Source records:
***

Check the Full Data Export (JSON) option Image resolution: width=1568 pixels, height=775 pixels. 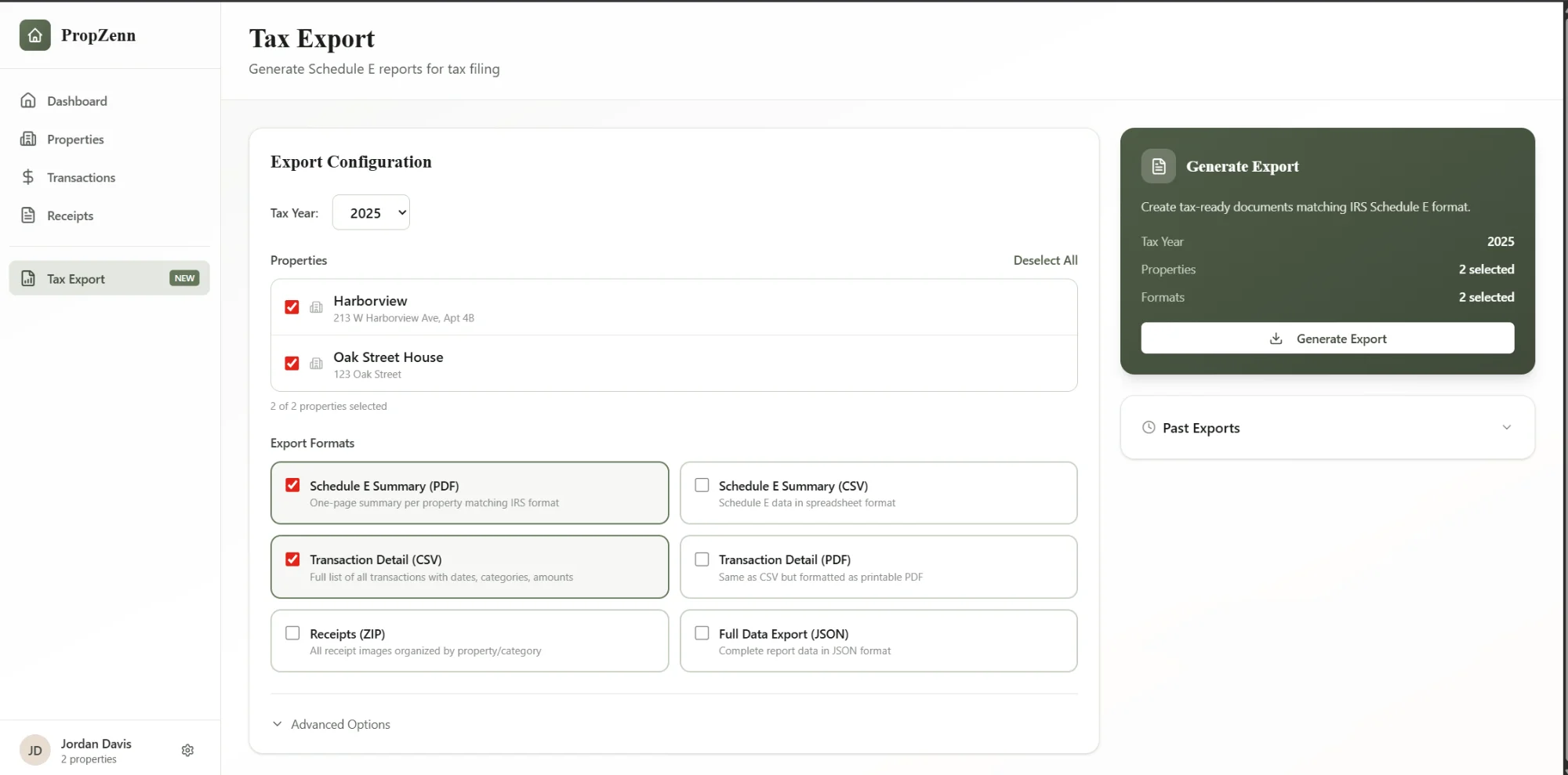pos(702,632)
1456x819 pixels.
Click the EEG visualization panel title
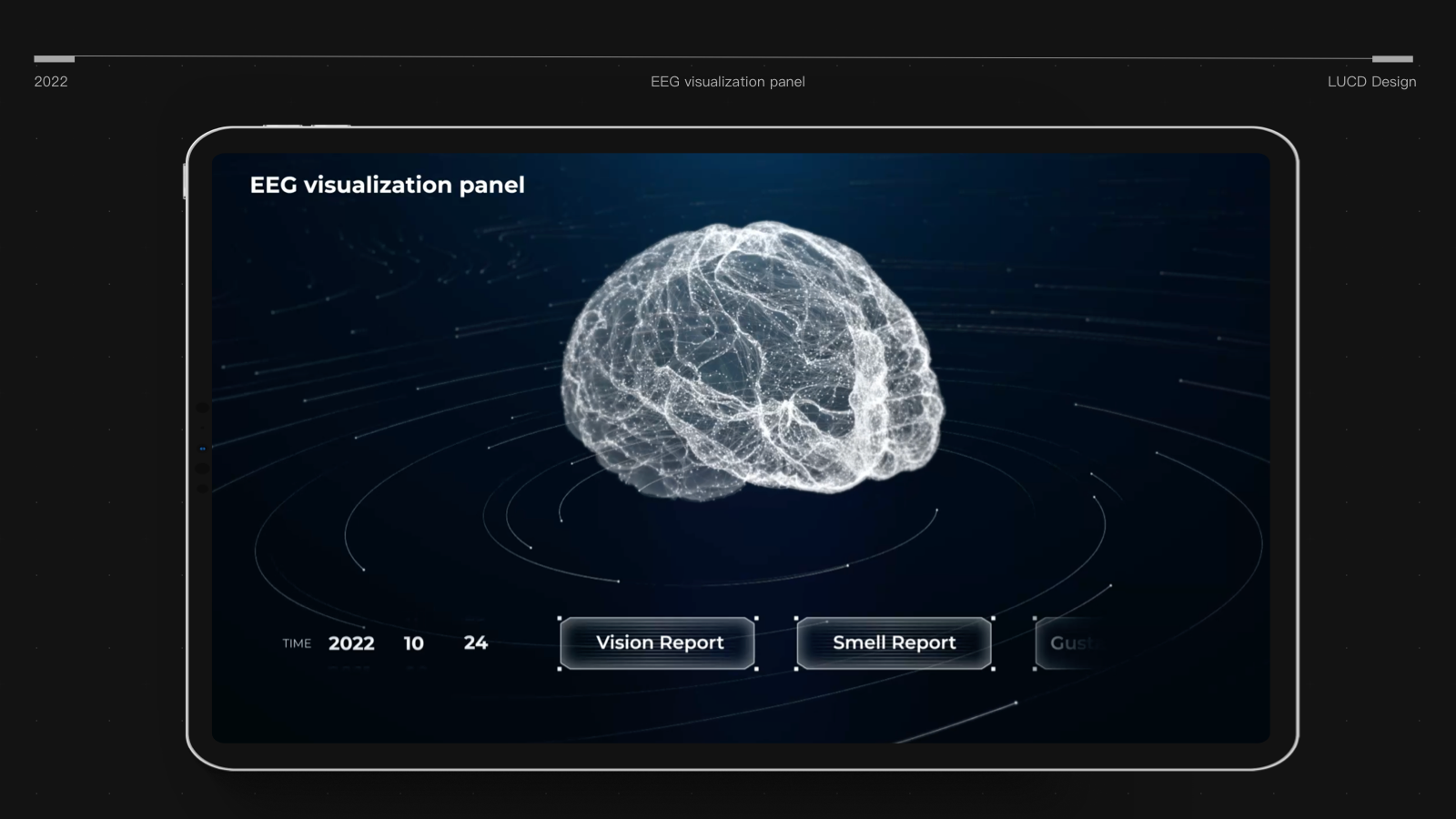pyautogui.click(x=387, y=185)
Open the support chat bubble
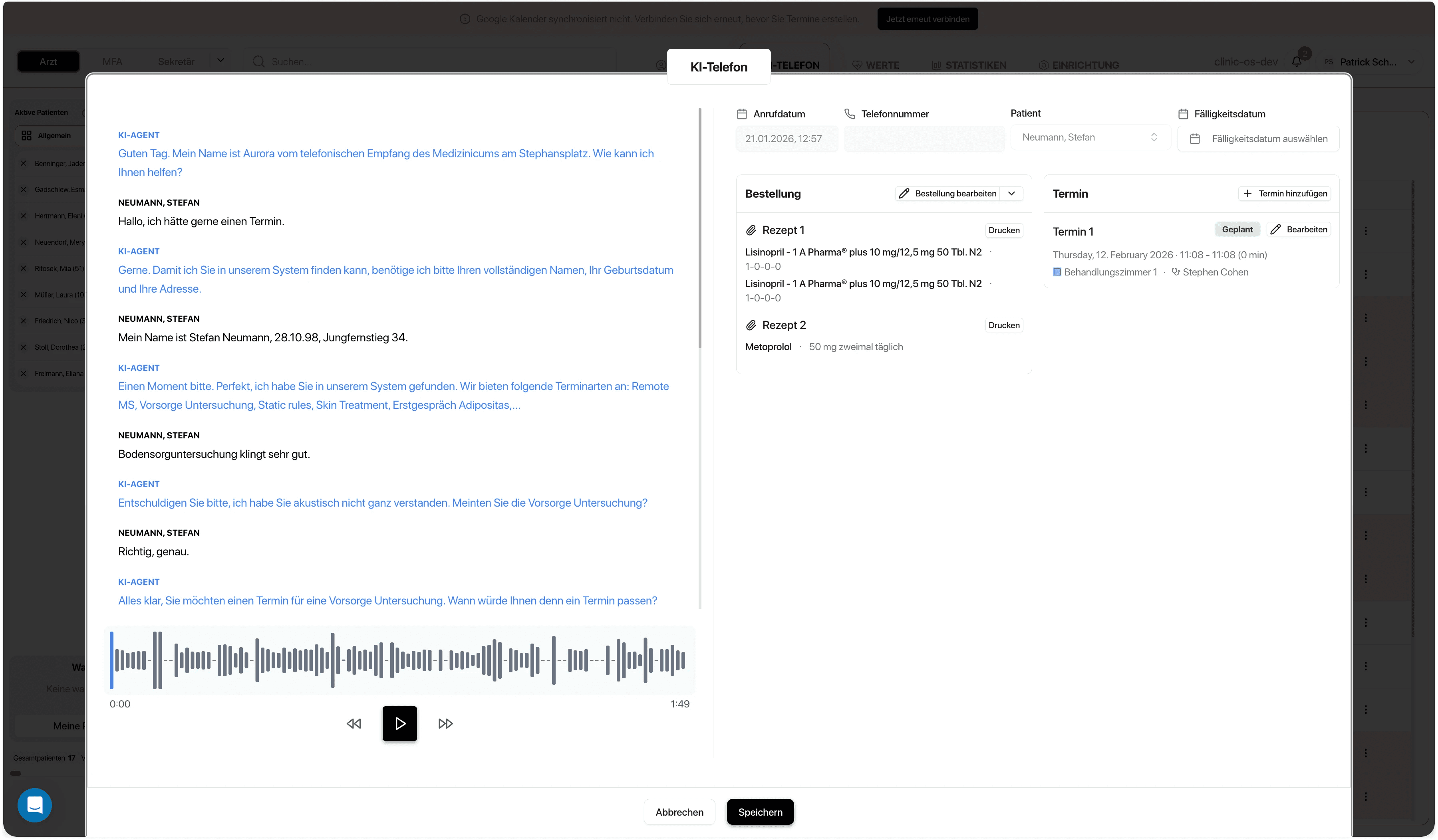This screenshot has width=1438, height=840. (35, 804)
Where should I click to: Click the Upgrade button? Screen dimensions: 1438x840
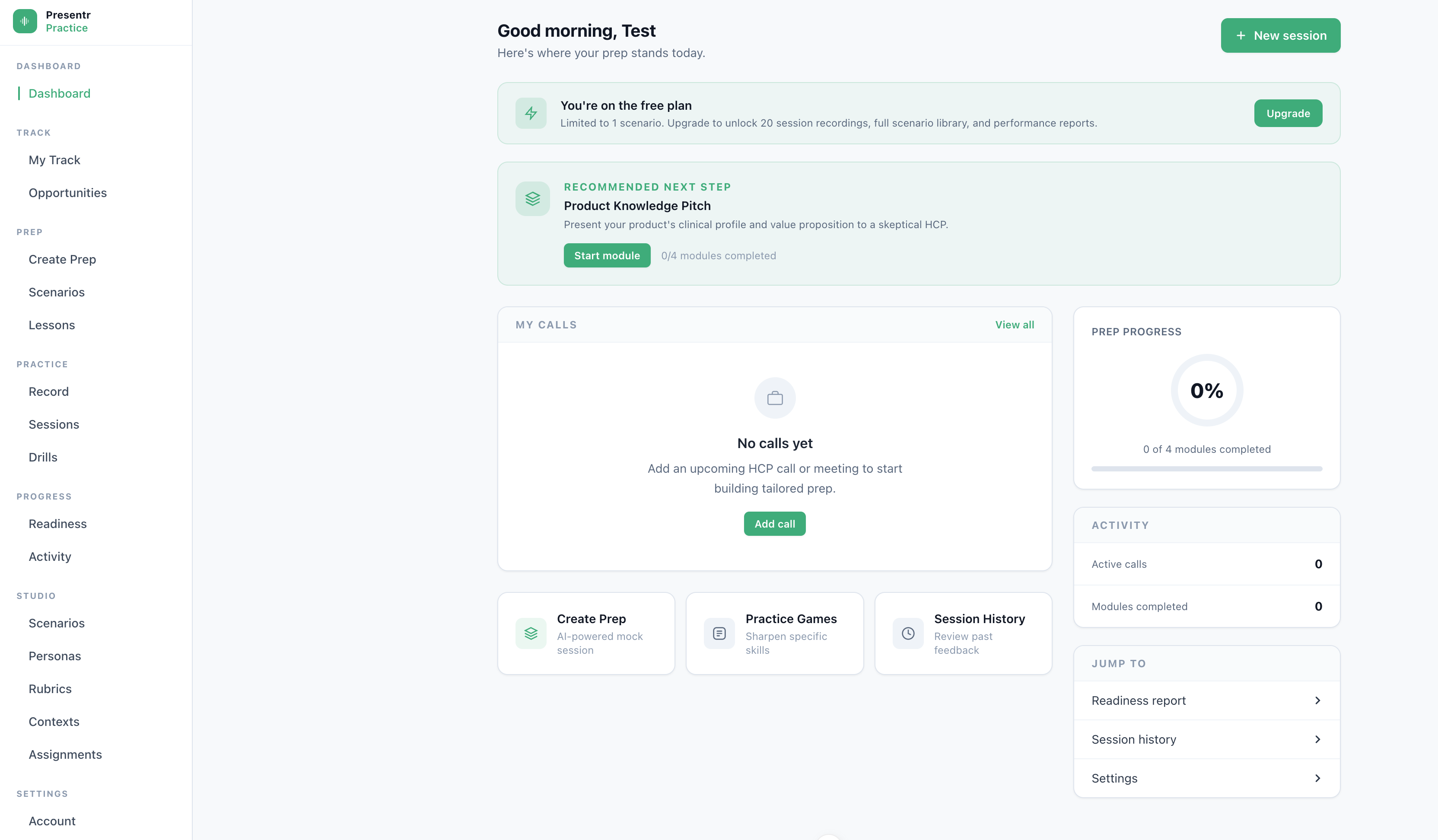click(1288, 113)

***

The lines to restate word for word run from the line that contains "Click the EEG visualization panel title" through the end of the entries above, both ends included. Leave out all pictures and write nothing else.

Click the EEG visualization panel title
pyautogui.click(x=387, y=185)
Open the support chat bubble
This screenshot has width=1438, height=840. (35, 804)
Where should I click to: Click the Upgrade button? Screen dimensions: 1438x840
click(1288, 113)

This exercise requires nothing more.